[Items listed in a dataset]

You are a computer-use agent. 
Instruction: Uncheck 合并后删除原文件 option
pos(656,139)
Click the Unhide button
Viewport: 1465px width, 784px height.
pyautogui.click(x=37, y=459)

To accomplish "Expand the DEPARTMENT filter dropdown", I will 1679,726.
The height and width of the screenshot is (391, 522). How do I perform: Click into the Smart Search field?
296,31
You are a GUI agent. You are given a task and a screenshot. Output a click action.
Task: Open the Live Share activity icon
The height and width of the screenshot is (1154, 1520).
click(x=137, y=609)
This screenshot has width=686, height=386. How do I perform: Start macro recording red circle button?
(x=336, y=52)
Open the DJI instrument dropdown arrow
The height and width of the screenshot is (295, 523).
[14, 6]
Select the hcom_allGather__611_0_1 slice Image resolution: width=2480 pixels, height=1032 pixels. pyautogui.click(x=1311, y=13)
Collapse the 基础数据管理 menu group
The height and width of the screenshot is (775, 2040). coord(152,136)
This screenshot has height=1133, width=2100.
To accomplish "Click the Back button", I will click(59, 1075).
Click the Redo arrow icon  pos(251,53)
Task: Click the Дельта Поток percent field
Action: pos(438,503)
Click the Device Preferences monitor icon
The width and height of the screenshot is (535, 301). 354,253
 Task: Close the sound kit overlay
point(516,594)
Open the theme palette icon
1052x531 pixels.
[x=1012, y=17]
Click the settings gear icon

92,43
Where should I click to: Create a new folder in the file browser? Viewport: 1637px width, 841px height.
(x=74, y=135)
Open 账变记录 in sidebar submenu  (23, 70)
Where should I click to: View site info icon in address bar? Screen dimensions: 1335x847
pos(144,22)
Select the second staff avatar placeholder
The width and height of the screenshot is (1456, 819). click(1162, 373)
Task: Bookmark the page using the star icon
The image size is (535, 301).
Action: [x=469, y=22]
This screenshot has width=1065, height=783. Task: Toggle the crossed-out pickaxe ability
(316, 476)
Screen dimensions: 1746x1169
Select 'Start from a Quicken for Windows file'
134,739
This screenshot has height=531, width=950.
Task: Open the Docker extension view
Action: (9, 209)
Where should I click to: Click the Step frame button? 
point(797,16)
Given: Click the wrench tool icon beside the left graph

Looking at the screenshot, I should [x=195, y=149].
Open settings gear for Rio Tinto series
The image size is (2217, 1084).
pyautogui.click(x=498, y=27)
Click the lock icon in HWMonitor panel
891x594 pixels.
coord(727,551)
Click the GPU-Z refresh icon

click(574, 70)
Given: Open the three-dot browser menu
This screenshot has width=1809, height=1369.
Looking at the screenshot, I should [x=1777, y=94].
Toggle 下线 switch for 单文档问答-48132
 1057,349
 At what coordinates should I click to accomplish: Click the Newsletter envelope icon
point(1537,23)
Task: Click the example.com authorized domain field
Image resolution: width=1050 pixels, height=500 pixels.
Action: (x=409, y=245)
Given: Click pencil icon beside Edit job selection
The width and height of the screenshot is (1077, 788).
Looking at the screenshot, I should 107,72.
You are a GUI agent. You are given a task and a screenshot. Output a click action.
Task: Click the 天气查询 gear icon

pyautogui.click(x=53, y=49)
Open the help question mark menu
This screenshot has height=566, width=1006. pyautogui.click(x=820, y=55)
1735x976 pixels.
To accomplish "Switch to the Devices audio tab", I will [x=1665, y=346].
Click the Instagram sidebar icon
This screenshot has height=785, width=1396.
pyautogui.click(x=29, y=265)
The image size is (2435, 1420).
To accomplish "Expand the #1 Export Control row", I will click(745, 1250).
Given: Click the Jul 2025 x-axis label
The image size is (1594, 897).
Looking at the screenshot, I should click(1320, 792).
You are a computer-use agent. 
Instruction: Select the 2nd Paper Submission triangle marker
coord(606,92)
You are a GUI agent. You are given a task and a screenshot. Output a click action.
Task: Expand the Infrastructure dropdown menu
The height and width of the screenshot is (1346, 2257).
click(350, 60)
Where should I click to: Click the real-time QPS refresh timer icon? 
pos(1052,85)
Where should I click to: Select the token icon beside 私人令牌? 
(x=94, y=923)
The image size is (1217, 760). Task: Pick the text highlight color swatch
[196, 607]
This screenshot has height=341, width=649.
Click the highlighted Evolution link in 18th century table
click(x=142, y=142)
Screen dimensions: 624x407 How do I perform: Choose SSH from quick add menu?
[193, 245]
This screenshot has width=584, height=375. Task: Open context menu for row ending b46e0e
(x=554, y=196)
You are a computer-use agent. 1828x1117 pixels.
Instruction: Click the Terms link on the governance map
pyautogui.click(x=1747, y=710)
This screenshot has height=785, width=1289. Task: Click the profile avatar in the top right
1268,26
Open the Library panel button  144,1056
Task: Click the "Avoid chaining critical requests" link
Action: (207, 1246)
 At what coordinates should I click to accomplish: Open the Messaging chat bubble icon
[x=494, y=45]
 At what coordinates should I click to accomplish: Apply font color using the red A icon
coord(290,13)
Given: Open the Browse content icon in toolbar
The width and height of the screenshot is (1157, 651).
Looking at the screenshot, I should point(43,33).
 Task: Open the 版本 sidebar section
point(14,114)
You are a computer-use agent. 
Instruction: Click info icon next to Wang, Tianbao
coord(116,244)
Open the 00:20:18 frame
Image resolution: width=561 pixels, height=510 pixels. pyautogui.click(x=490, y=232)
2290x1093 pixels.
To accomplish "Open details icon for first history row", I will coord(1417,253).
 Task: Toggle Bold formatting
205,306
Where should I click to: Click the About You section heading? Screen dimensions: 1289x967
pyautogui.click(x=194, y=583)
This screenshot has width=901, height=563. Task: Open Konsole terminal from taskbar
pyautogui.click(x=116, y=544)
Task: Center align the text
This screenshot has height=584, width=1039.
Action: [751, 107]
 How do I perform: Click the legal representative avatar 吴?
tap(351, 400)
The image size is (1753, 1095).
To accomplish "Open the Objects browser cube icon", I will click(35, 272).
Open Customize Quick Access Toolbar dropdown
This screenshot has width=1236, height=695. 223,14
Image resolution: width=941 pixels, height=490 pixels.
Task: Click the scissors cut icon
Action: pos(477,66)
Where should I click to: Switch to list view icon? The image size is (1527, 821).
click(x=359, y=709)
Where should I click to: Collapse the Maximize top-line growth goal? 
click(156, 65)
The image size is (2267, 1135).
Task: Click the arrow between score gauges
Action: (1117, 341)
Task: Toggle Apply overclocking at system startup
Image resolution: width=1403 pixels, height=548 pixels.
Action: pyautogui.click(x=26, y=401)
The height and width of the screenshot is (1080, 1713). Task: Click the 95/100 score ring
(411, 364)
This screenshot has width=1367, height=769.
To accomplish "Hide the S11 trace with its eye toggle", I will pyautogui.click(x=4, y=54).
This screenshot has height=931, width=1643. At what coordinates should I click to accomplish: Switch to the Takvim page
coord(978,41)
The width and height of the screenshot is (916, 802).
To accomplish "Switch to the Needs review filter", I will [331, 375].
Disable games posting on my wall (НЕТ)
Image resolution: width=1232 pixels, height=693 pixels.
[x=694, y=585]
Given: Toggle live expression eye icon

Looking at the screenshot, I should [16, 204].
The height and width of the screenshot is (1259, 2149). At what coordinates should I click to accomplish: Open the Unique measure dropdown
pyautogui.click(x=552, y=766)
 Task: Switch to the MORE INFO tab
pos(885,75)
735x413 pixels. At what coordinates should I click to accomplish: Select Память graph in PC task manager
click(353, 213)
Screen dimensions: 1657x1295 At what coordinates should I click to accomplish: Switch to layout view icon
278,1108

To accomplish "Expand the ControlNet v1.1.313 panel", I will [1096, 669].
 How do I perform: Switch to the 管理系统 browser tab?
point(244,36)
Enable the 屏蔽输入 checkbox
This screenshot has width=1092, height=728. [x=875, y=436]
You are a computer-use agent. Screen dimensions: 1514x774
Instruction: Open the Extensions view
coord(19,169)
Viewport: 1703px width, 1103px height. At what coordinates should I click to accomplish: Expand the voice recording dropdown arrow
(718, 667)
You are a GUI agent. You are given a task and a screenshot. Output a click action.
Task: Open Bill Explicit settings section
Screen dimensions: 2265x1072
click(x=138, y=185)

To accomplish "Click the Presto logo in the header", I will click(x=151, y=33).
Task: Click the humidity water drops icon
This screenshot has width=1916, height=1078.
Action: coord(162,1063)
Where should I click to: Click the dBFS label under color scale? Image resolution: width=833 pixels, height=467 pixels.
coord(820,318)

What is required |
Beginning at the first line of the data above, retype each line until you reach the line containing "Task: Open the Live Share activity icon", and include that one too. Add nothing else.

Exercise result |
You are a computer-use agent. 
Instruction: Uncheck 合并后删除原文件 option
pos(656,139)
Click the Unhide button
Viewport: 1465px width, 784px height.
pyautogui.click(x=37, y=459)

To accomplish "Expand the DEPARTMENT filter dropdown", I will 1679,726.
The height and width of the screenshot is (391, 522). How do I perform: Click into the Smart Search field?
296,31
You are a GUI agent. You are given a task and a screenshot. Output a click action.
Task: Open the Live Share activity icon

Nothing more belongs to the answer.